Doté de ces informations, une nouvelle évaluation des performances économiques des territoires pourra être réalisée sur l’ensemble du territoire français et si possible européen. On disposera, à ce moment-là, d’une image fidèle des performances naturelles associées aux lieux de résidence de l’ensemble des Français, et plus généralement des Européens.

2.1.2.3.4 Le rôle des déplacements pour loisirs verts effectués entièrement en dehors du territoire habituel de résidence. L’amélioration des méthodes d’évaluation des performances naturelles

Une autre voie d’amélioration de l’évaluation des performances associées aux déplacements pour

« loisirs verts », qui constituent l’essentiel des déplacements touristiques, est de prendre en considération avec tout le soin nécessaire l’ensemble des déplacements touristiques qui n’ont aucune extrémité au domicile du résident et qui ne s’effectuent pas au sein du territoire fréquenté quotidiennement.

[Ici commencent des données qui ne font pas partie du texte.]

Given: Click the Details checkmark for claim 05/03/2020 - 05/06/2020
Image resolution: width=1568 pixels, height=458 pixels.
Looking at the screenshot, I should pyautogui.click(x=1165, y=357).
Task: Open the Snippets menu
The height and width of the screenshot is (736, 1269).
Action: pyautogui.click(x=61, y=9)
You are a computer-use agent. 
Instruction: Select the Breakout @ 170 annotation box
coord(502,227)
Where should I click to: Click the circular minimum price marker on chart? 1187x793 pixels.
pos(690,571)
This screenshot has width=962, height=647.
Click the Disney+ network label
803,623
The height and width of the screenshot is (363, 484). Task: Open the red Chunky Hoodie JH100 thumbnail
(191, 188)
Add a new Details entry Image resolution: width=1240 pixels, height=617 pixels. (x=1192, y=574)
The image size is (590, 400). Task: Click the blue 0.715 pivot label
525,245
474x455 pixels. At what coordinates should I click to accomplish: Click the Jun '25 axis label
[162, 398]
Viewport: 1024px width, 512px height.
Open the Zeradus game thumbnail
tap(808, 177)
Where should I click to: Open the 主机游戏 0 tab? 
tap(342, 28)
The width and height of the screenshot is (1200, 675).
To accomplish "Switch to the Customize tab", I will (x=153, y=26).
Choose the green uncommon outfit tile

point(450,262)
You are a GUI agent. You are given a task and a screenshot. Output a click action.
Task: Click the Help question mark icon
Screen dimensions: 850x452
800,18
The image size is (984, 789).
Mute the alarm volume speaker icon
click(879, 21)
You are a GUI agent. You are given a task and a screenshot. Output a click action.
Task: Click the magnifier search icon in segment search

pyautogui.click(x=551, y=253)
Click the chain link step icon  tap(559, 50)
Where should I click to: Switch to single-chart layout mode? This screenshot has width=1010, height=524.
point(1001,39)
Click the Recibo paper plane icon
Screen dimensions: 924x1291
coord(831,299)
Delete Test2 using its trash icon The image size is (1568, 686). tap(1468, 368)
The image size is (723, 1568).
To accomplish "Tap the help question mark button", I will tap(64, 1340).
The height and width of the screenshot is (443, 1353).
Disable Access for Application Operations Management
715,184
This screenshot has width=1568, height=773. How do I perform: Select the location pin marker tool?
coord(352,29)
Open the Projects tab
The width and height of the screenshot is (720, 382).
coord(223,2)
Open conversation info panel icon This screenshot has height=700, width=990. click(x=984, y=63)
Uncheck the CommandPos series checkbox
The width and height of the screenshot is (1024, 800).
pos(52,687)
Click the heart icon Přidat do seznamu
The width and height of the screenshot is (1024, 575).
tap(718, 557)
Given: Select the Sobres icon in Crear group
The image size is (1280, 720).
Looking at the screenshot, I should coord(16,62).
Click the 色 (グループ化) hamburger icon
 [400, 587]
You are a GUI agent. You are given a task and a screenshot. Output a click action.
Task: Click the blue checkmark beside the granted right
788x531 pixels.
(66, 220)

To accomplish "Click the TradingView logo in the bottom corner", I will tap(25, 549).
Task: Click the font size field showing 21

Comme on l’a vu, lorsqu’on prend en considération les déplacements pour loisirs verts qui ont une extrémité au domicile, on ne reconstitue qu’une partie des déplacements de week-end, de petites et de grandes vacances. Les déplacements qui n’ont aucune extrémité au sein du territoire enquêté ne sont pas pris en considération dans les enquêtes globales de transport effectuées au domicile des résidents. On délaisse ainsi traditionnellement les déplacements qui sont effectués entièrement en dehors du lieu de résidence et sur des territoires qui ne sont pas celui de la vie quotidienne. Pour le calcul des performances des déplacements à vocation économique, cet aspect a été pris en compte forfaitairement sous la forme d’un coefficient multiplicateur appliqué aux déplacements pour « motifs économiques autres que les déplacements domicile travail ». Pour les déplacements à vocation de "loisirs verts », par contre le phénomène est pour le moment ignoré. Or il présente une grande importance puisqu’il explique l’essor des maisons de campagne, celui des gîtes ruraux et celui de l’hôtellerie de vacances.

Il conviendrait en fait à l’occasion des prochaines enquêtes globales de transport d’interroger les résidents sur les déplacements aussi bien pour motif économique que pour motif touristique qu’ils effectuent entièrement en dehors du territoire sur lequel porte l’enquête, territoire qui constitue principalement le lieu de vie attaché à la résidence. On déterminerait de la sorte les niveaux de génération de déplacement liés à ce type de situation et les coefficients caractérisant l’effet distance associés à ces échanges. On pourrait pour les motifs économiques déterminer les performances liées à l’hôtellerie d’affaires ou aux déplacements en « ricochet » effectués en dehors du lieu d’enquête et donner ainsi une vision plus précise de la création de valeur qui en découle, valeur qui est actuellement prise en compte simplement de façon forfaitaire. On pourrait surtout déterminer les performances naturelles associées aux territoires comportant des maisons secondaires, des gîtes ruraux et de l’hôtellerie de vacance. Les niveaux de vie associés à ces valeurs seraient ceux des touristes occupant ce type de résidence de week-end ou de vacances. On dégagerait ainsi une image très précise du phénomène touristique qui se développe rapidement. On pourrait de plus déterminer si les performances naturelles sont reliées ou non aux PIB résultant spécifiquement de cette activité touristique tels que chiffres d’affaires liés à l’hôtellerie, la restauration et les services associés.

Dans l’immédiat, il serait utile d’apprécier si les enquêtes globales de transport effectuées au niveau national ne permettent pas déjà d’identifier les principaux paramètres liés à ces déplacements qui n’ont aucune extrémité au sein du territoire quotidiennement fréquenté. Il y a là un champ de recherche intéressant pour les prochaines années.